Espinoza est dans sa 10e année à SHOWTIME. Il continue d’être engagé envers ShoBox.

« Nous tous ici à SHOWTIME sommes incroyablement fiers de la franchise », a déclaré Espinoza. «Je crois que ShoBox est la marque la plus forte de la boxe. Lorsqu’un fan de boxe entend ShoBox, il sait exactement ce que cela signifie. Il a une devise, une valeur et une identité dans tout le sport.

« Il a été littéralement créé à partir de rien avec juste une idée. Gordon Hall, (réalisateur) Rick Phillips, (producteur) Rich Gaughan et (opérateur de production) Joe Jacovino sont là depuis le début, avec Steve Farhood. Nous sommes très fiers de la série, mais ces gars-là ont passé la majeure partie de leur carrière sur ShoBox.

« En tant que réalisateur, l’une des choses les plus stimulantes et les plus agréables est de lancer une nouvelle série », a déclaré Phillips. « Avec ShoBox, cette expérience était encore plus spéciale en raison du type de spectacle. Il y a toujours eu une honnêteté et une clarté dans la mission de ShoBox pour présenter les combattants de la relève, et c’est formidable de faire partie de la création de champions.

« Sur le plan personnel, ce fut une expérience formidable. Je me suis fait des amis pour la vie ici sur ShoBox ; en plus d’être des professionnels accomplis, l’équipe de production et l’équipe technique sont tout simplement de très bonnes personnes et agréables à côtoyer.

« Je pensais que le concept de ShoBox était formidable et attendu depuis longtemps », a ajouté Gaughan. «Ces combattants ont souvent été ignorés et enterrés sous des matchs plus importants. Avec ShoBox, ils prendraient le devant de la scène.

«J’ai voyagé dans des endroits inconnus pour la plupart et j’ai eu l’occasion unique de parler et de regarder de jeunes combattants inconnus mettre tout en œuvre pour poursuivre leurs rêves. J’ai été témoin de moments précis de réponses très humaines à l’adversité. Certains se sont montrés à la hauteur tandis que d’autres se sont effondrés.

«Je ne peux pas m’empêcher de soutenir les combattants qui ont traversé notre émission et qui sont en quelque sorte fiers de leurs réalisations.
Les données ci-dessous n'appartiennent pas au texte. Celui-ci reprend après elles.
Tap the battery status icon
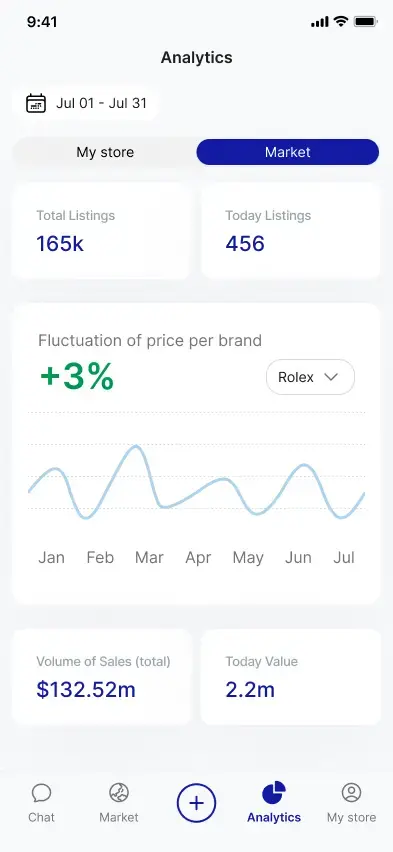393x852 pixels. [366, 22]
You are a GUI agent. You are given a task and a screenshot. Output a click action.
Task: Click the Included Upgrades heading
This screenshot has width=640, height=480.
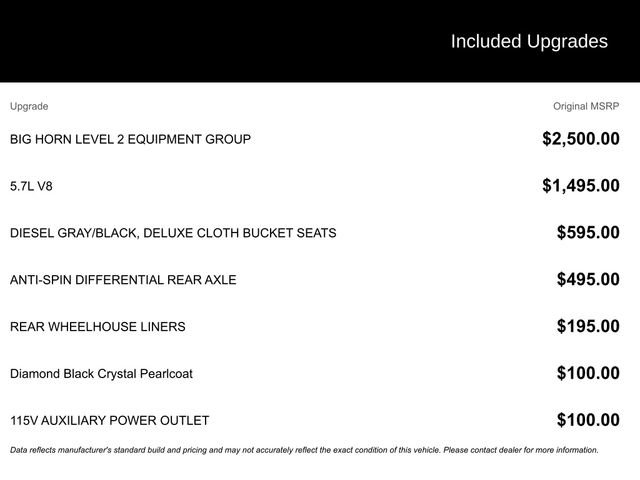[x=528, y=41]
Je vois tellement de champions, comme Tyson Fury, Deontay Wilder et Regis Prograis, et je pense : je les ai connus quand.
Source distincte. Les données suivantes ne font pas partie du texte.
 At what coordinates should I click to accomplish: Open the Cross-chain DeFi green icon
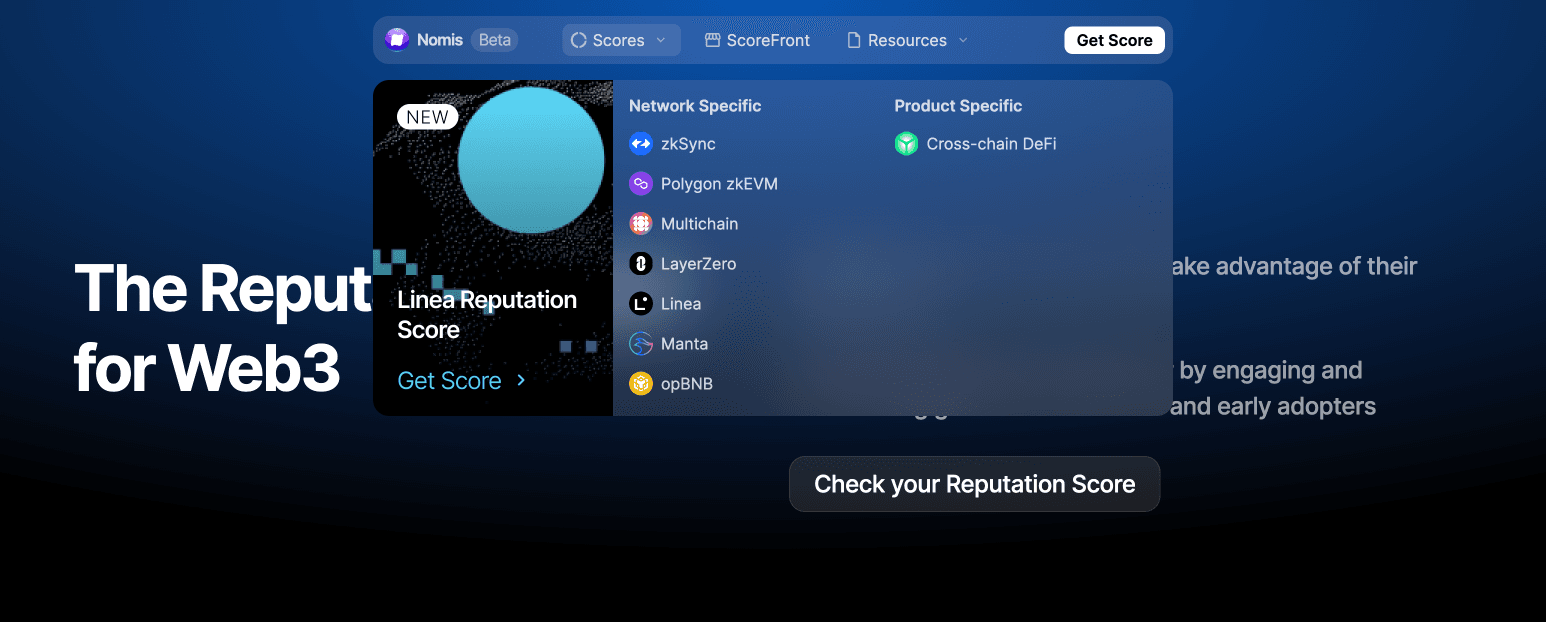[906, 144]
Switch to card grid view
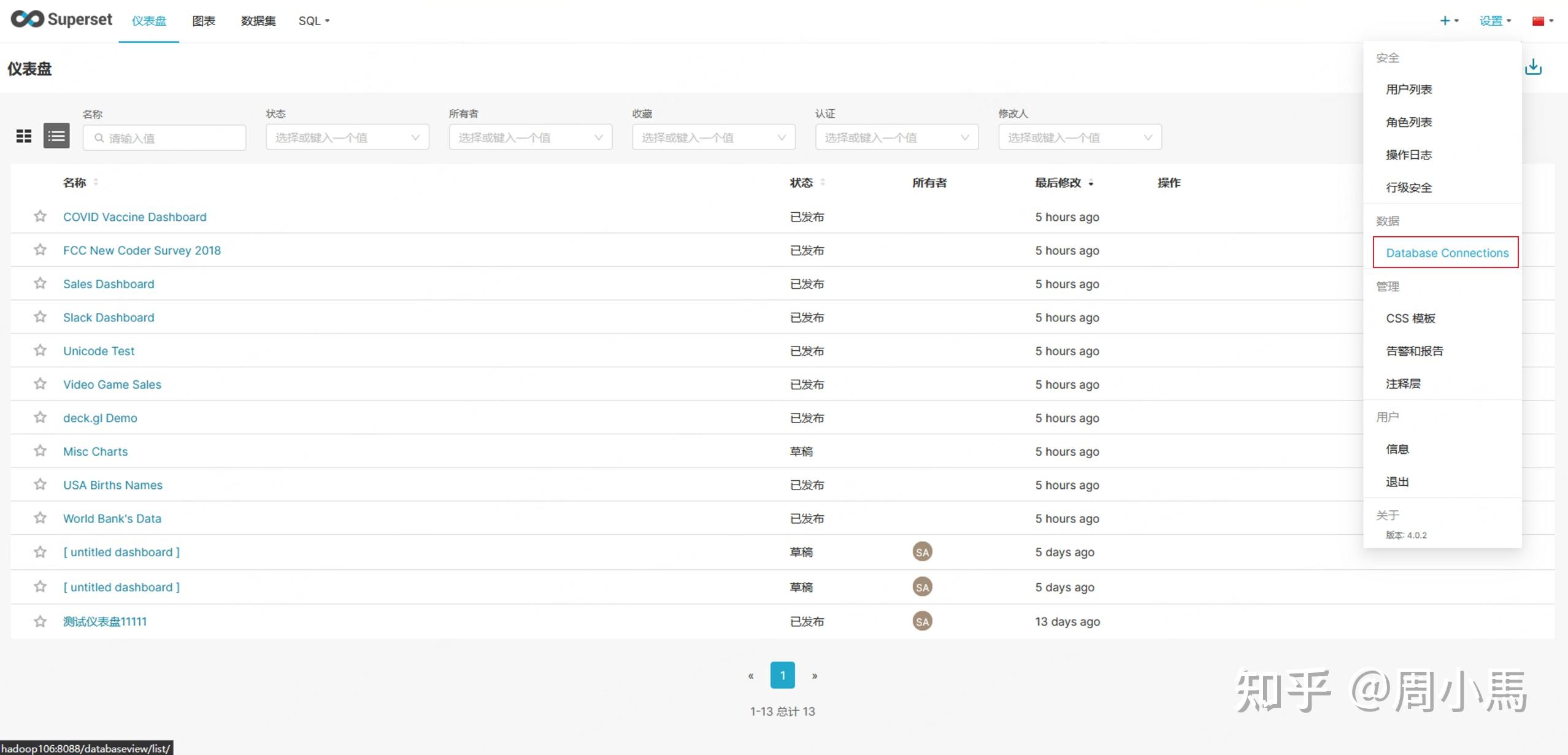 24,136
À 17 heures. le samedi 21 juillet 2001, la première ShoBox est apparue chez Bally’s à Atlantic City. Le premier combat mettait en vedette John Molnar (18-1-1) marquant une décision technique en huit rounds contre Victor Rosado (17-2-1). L’annonceur du ring était Amy Hayes. Dans l’événement principal, le poids léger Leo Dorin (17-0) a arrêté Martin O’Malley, également 17-0, au neuvième tour.

Six mois plus tard, Dorin a remporté la ceinture WBA des poids légers, devenant ainsi le premier combattant ShoBox à remporter un titre mondial.
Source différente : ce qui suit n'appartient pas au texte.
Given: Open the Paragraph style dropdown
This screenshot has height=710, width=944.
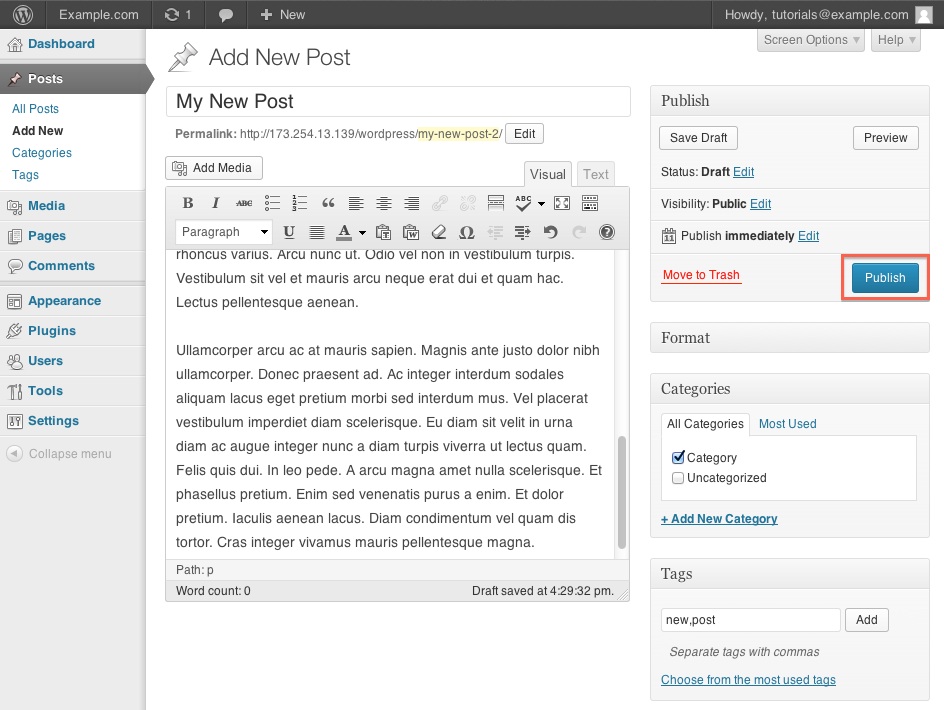Looking at the screenshot, I should point(223,232).
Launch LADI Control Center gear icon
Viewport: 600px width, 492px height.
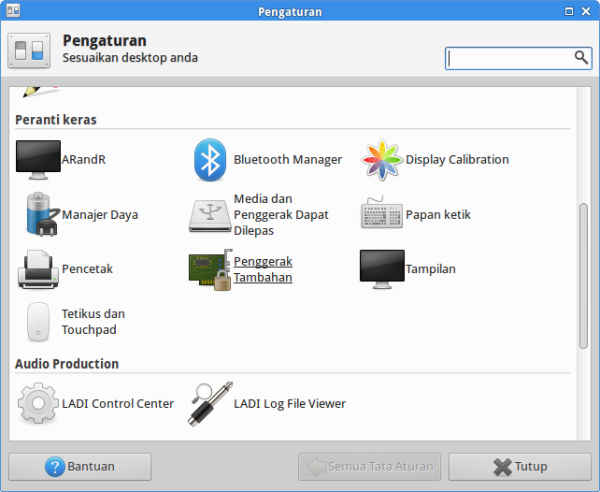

« Je dirais certainement que ShoBox a dépassé les attentes de tout le monde, et ce qui valide la série pour moi, c’est que les fans de boxe adorent la série », a déclaré Hall. « Lorsque Stephen Espinoza a atterri à SHOWTIME il y a 10 ans, il aurait pu facilement annuler ShoBox et utiliser cet argent pour autre chose. Il n’a pas.

«Ça a duré si longtemps. Cela dit quelque chose.